» What to do
Here are some records; copy every line that holds the word "agent".
*** Data extracts Section Begins ***
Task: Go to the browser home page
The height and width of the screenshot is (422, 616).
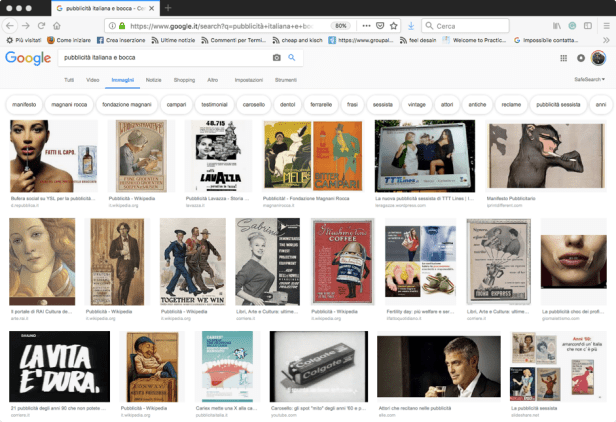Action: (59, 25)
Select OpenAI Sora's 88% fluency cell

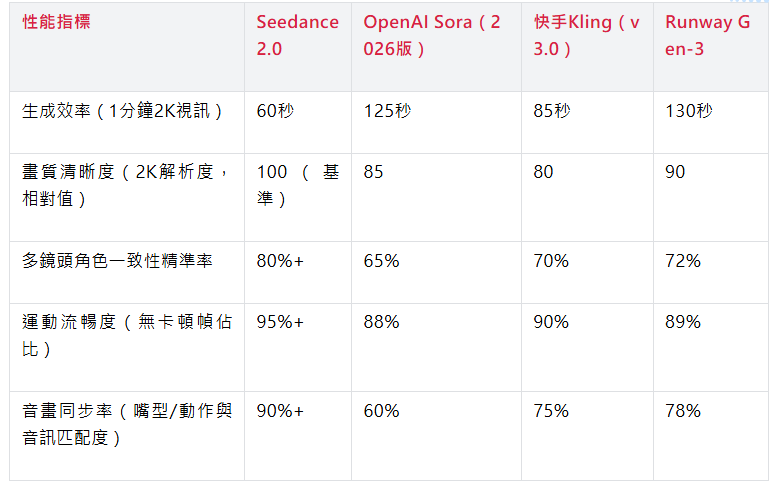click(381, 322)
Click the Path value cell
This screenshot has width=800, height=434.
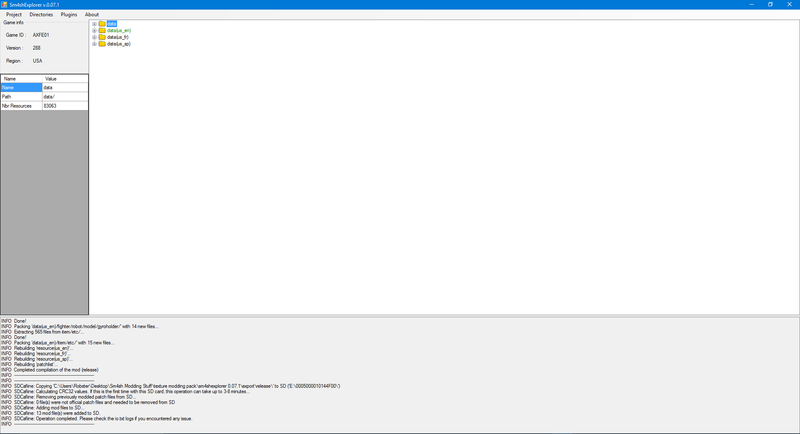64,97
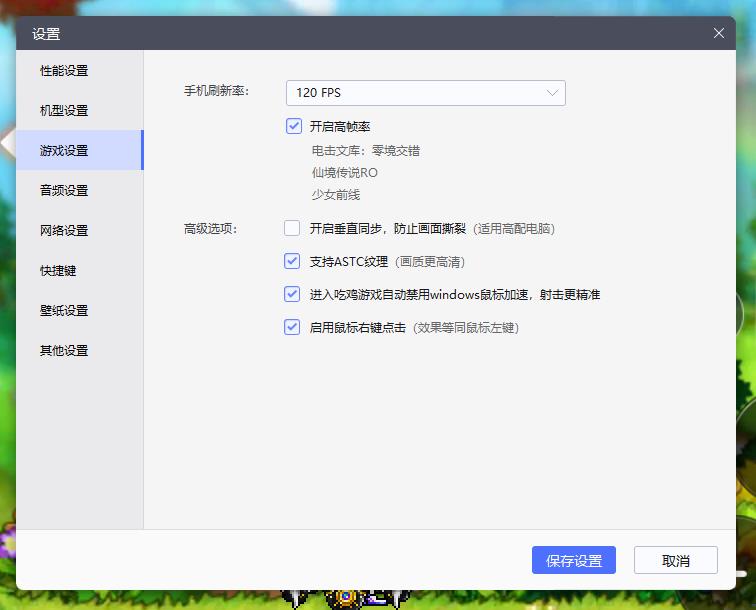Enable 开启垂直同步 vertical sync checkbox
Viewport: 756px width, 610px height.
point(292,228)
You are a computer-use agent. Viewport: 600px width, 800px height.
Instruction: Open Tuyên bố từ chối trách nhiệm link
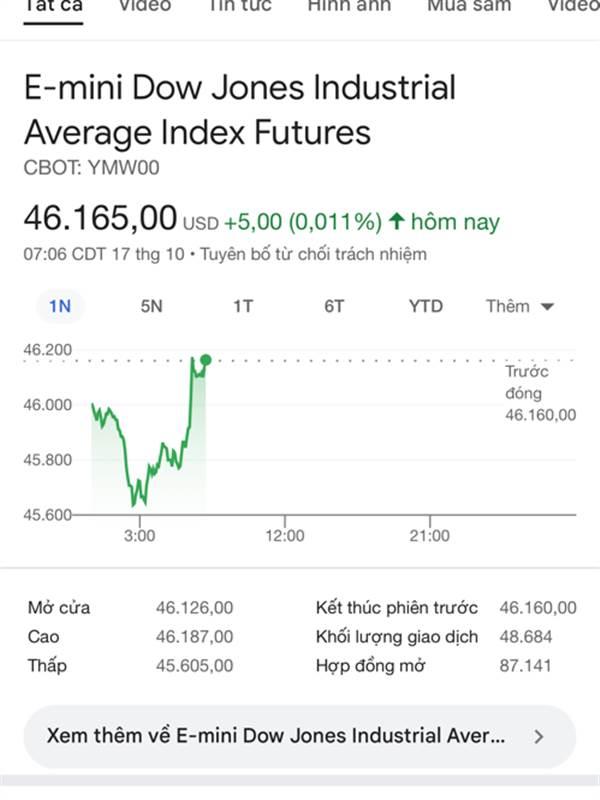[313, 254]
*** Data extracts Section Ends ***
*** Data extracts Section Begins ***
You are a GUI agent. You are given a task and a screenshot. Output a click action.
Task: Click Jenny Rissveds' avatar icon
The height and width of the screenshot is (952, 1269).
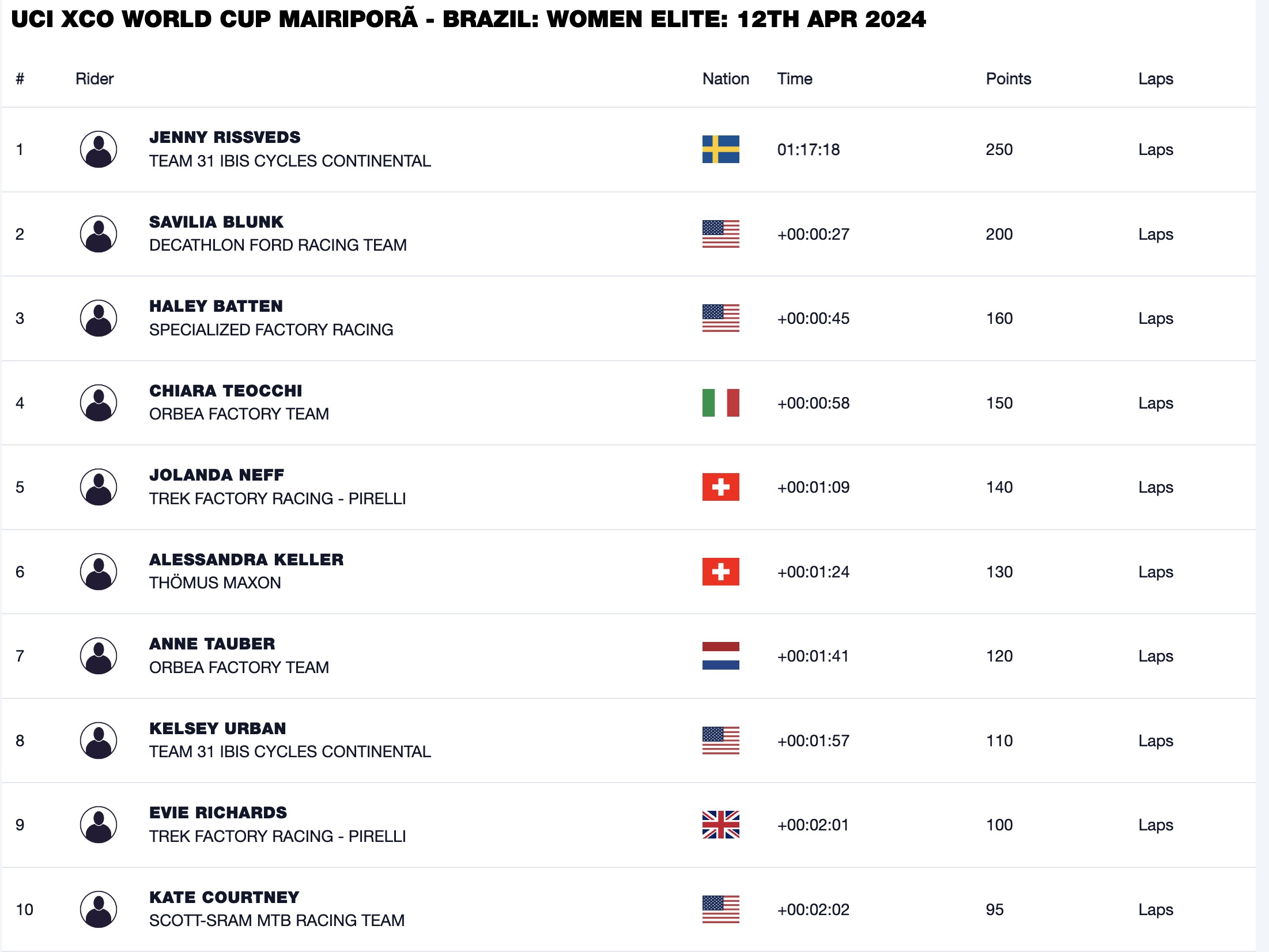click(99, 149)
*** Data extracts Section Ends ***
» Output of the task
You are a computer-use agent. Viewport: 600px width, 800px height.
You are a GUI agent. You are given a task and a screenshot. Output a click action.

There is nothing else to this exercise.